** PROBLEM **
Go through the following listing and count each line that contains the string "comment"; the answer is that number alone.

** MATERIALS PROVIDED **
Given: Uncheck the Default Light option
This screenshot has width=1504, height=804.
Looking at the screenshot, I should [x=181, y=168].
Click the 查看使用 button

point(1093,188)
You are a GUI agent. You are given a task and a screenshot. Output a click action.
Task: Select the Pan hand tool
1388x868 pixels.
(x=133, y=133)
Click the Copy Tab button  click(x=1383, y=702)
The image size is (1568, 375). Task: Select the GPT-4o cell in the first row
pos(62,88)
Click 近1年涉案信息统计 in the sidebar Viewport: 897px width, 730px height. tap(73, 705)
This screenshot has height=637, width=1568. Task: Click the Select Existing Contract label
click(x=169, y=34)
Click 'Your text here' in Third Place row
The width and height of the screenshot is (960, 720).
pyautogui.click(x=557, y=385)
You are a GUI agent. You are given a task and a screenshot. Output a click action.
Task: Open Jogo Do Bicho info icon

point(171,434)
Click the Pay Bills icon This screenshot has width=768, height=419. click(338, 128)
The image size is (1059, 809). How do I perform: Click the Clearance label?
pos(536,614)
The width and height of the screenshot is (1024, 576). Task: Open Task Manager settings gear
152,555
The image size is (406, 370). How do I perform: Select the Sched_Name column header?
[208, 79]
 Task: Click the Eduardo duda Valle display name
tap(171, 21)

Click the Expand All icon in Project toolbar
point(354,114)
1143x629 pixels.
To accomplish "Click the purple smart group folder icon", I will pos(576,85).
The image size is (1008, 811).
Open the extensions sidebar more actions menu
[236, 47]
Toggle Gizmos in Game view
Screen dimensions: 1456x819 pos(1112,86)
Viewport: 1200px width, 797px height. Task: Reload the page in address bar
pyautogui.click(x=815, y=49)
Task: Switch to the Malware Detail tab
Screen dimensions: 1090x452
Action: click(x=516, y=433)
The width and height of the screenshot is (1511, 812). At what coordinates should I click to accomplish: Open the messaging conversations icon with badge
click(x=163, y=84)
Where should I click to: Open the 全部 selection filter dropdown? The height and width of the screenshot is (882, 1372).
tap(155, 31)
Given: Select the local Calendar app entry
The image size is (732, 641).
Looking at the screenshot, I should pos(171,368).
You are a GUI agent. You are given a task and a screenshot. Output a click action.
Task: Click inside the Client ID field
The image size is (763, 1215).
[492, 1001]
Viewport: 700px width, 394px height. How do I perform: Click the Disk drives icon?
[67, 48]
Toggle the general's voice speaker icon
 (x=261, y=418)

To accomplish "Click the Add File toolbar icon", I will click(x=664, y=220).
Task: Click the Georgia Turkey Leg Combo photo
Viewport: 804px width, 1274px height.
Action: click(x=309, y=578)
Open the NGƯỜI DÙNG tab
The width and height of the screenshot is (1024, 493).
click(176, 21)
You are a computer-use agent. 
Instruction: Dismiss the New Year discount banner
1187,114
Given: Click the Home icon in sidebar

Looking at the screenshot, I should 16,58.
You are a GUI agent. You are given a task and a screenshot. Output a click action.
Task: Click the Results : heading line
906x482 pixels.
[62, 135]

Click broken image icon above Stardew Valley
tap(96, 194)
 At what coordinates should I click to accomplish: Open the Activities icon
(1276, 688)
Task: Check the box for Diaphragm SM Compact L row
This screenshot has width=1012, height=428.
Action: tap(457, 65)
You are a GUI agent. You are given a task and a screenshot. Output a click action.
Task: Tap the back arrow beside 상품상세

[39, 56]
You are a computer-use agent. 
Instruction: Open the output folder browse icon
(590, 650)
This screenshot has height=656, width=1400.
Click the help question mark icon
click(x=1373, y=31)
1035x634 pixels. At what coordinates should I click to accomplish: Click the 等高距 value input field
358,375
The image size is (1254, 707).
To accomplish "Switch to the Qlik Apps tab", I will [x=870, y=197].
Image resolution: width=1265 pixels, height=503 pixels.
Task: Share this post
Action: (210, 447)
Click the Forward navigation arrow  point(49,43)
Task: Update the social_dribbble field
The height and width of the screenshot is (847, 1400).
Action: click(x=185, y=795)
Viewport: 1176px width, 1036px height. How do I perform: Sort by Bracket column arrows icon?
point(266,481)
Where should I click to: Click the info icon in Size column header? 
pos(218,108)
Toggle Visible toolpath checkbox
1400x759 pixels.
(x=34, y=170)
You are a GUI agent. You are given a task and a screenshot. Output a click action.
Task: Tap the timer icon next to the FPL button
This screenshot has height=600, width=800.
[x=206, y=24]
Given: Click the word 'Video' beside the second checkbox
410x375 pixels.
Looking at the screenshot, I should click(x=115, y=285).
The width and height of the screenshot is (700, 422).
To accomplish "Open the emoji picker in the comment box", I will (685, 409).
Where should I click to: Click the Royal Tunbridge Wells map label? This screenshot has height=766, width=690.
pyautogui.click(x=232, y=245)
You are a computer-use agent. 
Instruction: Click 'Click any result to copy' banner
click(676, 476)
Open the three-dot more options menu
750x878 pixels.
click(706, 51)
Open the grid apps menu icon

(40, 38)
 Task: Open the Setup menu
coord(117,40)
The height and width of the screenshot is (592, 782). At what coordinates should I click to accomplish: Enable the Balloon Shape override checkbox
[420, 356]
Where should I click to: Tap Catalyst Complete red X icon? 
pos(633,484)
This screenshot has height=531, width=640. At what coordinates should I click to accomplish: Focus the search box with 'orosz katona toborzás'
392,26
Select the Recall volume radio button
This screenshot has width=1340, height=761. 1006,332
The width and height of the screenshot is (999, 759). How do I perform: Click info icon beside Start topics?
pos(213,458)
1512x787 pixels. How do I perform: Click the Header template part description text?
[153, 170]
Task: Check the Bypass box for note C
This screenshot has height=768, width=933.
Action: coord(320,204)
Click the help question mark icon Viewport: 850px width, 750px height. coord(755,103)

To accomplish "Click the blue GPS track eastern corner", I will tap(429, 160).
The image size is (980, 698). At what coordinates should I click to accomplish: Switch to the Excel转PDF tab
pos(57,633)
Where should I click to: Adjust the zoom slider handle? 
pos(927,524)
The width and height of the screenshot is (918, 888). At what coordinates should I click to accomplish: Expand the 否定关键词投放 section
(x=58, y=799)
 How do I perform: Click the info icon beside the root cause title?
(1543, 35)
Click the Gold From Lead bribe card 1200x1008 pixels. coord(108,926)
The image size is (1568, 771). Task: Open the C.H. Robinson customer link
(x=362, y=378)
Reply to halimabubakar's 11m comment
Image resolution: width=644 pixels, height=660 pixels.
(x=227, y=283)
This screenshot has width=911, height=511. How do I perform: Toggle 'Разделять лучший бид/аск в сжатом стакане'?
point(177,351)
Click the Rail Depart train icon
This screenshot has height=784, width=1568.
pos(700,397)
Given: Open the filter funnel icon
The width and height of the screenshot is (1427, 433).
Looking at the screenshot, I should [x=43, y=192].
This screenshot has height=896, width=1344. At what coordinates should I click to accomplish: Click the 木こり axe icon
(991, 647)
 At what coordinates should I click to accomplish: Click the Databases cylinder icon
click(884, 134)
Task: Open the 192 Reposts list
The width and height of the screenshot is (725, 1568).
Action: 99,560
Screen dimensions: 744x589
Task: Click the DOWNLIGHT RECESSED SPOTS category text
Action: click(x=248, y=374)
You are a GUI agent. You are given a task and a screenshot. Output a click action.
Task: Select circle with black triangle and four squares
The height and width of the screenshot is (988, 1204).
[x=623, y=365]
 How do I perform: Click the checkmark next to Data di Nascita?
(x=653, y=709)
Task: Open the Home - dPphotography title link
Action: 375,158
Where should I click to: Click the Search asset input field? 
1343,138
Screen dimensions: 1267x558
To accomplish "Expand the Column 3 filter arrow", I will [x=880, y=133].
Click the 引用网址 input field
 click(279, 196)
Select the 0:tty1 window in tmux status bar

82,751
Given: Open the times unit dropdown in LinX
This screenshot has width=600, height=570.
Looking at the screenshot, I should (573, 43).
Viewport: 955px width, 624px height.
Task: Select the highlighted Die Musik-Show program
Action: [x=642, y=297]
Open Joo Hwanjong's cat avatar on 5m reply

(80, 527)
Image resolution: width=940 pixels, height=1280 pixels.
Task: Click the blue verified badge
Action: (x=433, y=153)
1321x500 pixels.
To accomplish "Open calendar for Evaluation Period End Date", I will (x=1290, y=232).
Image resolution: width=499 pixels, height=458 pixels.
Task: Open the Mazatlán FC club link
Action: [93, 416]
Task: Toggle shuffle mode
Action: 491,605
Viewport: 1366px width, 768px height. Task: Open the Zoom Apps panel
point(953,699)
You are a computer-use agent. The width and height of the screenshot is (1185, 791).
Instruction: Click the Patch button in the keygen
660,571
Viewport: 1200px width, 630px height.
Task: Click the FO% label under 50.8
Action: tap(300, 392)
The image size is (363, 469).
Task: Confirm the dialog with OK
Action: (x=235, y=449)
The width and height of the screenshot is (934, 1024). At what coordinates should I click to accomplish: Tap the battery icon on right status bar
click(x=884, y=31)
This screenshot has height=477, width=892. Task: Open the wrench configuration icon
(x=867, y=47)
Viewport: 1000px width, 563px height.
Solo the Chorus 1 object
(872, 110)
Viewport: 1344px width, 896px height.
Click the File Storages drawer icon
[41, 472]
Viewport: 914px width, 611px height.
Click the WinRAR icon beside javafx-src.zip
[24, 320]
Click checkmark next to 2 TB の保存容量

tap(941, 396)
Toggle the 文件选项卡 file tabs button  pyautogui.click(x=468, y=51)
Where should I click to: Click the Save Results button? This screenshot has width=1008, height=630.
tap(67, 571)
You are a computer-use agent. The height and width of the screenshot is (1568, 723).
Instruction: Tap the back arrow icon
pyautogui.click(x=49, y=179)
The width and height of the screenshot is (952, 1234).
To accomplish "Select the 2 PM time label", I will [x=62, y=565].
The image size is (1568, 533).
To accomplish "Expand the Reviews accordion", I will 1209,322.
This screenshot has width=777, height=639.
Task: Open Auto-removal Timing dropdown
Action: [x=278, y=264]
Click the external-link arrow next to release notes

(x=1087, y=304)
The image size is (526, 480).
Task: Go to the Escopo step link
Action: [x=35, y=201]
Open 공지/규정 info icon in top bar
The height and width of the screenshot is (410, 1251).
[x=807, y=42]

** REPLY TO THE TASK **
2